Prof. Dr.
Jochen Mannhart
Curriculum Vitae
Jochen Mannhart, born 1960 in Metzingen, Germany, is a Director and Scientific Member at the Max Planck Institute for Solid State Research in Stuttgart. He studied physics at the University of Tübingen, where he obtained his Masters in 1986 and his PhD in 1987. He then worked as a guest scientist at IBM’s T.J. Watson Research Center in Yorktown Heights, USA, and later as a research associate and manager at the IBM research lab in Rüschlikon, Switzerland. He qualified as a lecturer in Experimental Physics in 1994. From 1996 to 2011 he held the Chair of Experimental Physics VI at the University of Augsburg’s Centre for Electronic Correlations and Magnetism.

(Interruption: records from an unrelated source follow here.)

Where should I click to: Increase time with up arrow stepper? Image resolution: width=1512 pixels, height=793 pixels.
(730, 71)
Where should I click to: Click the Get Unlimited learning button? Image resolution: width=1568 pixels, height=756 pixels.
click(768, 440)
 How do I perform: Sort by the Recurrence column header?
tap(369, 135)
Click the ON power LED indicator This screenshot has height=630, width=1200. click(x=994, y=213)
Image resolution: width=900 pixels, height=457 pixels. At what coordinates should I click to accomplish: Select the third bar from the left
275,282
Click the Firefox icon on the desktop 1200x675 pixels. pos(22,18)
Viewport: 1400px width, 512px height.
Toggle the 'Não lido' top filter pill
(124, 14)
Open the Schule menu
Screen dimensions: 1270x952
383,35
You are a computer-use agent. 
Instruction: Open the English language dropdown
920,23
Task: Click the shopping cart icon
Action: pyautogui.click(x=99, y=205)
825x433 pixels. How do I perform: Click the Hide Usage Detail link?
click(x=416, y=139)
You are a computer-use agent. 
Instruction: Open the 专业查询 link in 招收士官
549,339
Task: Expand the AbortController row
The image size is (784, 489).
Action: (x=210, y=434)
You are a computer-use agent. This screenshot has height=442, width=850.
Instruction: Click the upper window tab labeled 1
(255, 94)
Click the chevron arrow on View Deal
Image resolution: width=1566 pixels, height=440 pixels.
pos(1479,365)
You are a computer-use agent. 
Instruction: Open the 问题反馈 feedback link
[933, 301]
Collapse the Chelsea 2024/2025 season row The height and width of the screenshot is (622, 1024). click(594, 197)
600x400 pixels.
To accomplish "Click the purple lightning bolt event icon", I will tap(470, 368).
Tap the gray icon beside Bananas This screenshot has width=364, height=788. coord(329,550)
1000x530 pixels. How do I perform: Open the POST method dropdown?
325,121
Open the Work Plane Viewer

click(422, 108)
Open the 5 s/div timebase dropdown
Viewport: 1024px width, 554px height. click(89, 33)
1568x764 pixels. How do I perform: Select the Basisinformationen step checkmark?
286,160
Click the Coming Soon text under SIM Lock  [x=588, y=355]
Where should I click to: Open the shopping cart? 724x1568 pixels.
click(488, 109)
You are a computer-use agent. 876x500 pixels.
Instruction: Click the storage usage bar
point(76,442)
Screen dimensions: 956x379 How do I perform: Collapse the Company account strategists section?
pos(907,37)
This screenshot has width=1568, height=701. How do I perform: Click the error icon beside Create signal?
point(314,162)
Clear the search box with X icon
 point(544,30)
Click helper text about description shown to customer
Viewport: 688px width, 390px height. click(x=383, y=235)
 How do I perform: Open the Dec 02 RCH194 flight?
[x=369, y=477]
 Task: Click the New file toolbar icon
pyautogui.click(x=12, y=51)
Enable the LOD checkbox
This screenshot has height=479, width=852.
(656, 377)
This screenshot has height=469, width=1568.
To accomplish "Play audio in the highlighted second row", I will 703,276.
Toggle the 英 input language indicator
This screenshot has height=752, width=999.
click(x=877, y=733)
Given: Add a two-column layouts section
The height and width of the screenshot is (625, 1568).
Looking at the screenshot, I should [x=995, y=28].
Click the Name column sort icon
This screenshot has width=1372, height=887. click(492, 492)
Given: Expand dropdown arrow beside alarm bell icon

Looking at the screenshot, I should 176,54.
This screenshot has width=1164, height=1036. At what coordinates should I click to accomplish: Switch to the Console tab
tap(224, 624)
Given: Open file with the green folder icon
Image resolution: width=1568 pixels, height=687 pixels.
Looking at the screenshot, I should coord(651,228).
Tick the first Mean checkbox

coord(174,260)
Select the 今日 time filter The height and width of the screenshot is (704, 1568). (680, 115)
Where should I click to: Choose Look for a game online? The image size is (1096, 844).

His research focuses on key topics in modern solid state physics: Jochen Mannhart was the first to ever produce oxidic field effect transistors, thereby demonstrating the electric field effect in high-temperature superconductors. He is an expert at producing and studying specific interfaces in complex oxides and his goal is to create and control new electronic effects. Jochen Mannhart succeeded in using so-called bicrystal technology to study the grain boundaries in superconductors and to discover fundamental techniques for optimizing cables and electronic components from high-temperature superconductors. He and his team also developed a scanning probe microscope that achieved a record spatial resolution of 77 picometres.
Jochen Mannhart won the Leibniz Prize of the Deutsche Forschungsgemeinschaft (German Research Foundation) in 2008.